In deze geest van de uitbreiding van het sanctioneringsinstrumentarium van de NMa wil de regering ook feitelijk een vorm van hoofdelijke aansprakelijkheid voor boetes opgelegd aan ondernemersverenigingen, voor zover zij onvoldoende kredietwaardig zouden zijn om boetes geheel te voldoen. Aldus zal de NMa – in navolging van de bevoegdheid inmiddels verleend aan de Europese Commissie – de bevoegdheid hebben om bij gebreke van betaling door de ondernemersvereniging bij elke onderneming, waarvan een vertegenwoordiger deeluitmaakte van het betrokken besluitvormende orgaan op het moment dat dit de beslissing tot het maken van de overtreding nam, de boete in te vorderen. Indien na deze invordering de boete niet volledig is, kan de NMa van elk bij de vereniging aangesloten ondernemingen die op de markt waarop de overtreding is begaan in de desbetreffende periode werkzaam waren, het resterende bedrag vorderen.

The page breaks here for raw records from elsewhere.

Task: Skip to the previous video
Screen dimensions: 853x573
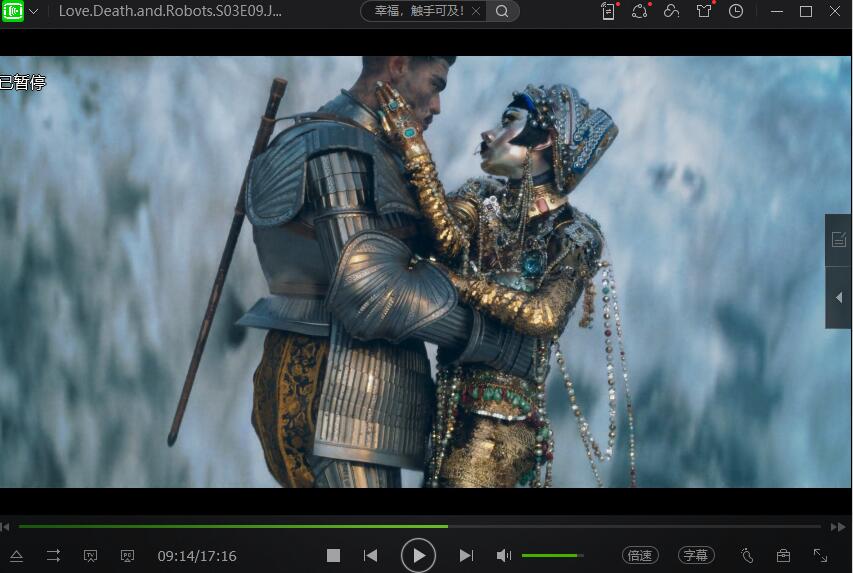Action: (370, 555)
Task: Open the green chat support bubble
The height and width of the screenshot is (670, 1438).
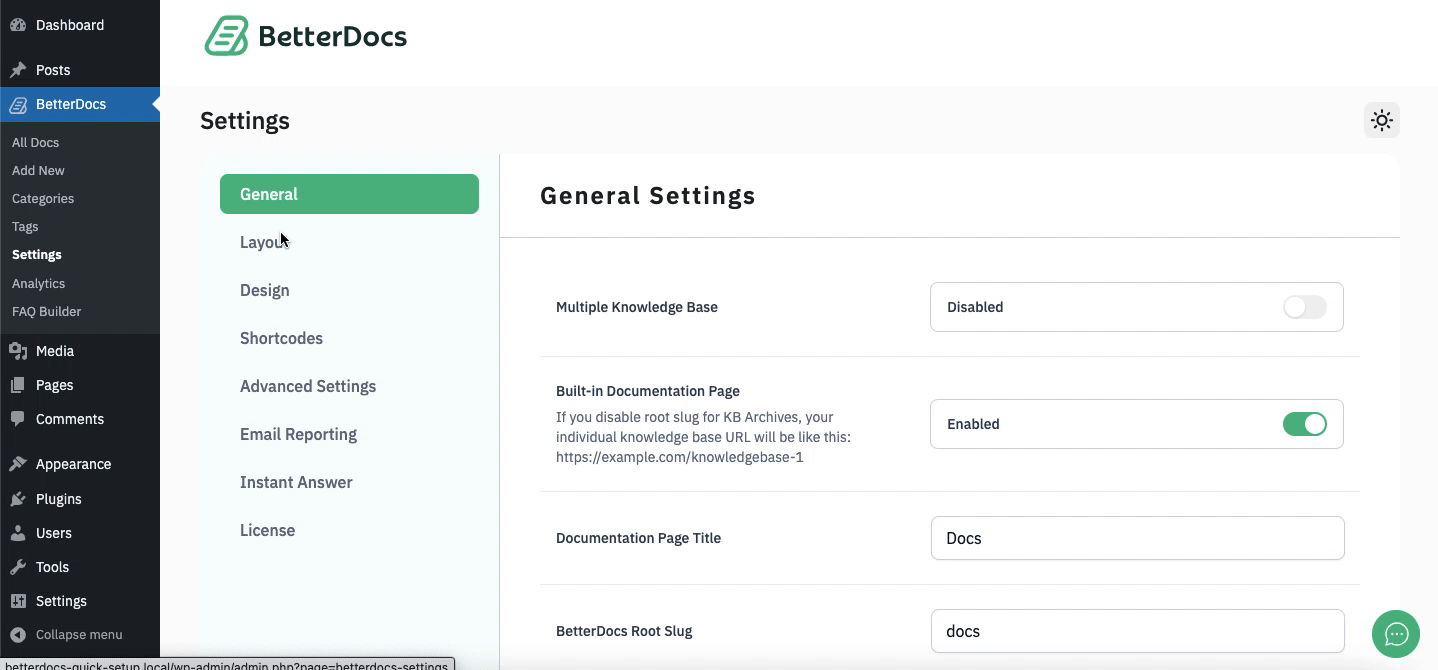Action: (x=1395, y=634)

De Adviescommissie meent dat dit een ongekende inbreuk op rechtsstatelijke beginselen zoals het vermoeden van onschuld, het recht op hoor en wederhoor en het recht op het bepalen van de gegrondheid van een tegen hem ingestelde vervolging in de zin van artikel 6 van het Europese Verdrag voor de Rechten van de Mens (EVRM) inhoudt naast het al genoemde beginsel van equality of arms. Indien een marktautoriteit als de NMa voor sommige gevallen behoefte heeft aan de inzet van dergelijke zware dwang- en sanctioneringsmiddelen (en met de Raad van State is zij niet overtuigd van de noodzaak en aanvaardbaarheid om nog meer en zwaardere sancties aan het bestaande arsenaal toe te voegen) meent de Adviescommissie dat inmiddels de tijd is aangebroken voor preventieve toetsing door de onafhankelijke rechter. De Adviescommissie is hierbij van mening dat voor inbreuken op de Mededingingsrecht waarbij zware geldstraffen en zware dwangmiddelen kennelijk nodig zijn, de handhaving van de Mededingingswet noopt tot een rechtsgang met drie instanties.


Voorjaar 2006

Mijn Documentenlijst

  • Uw documentenlijst is leeg.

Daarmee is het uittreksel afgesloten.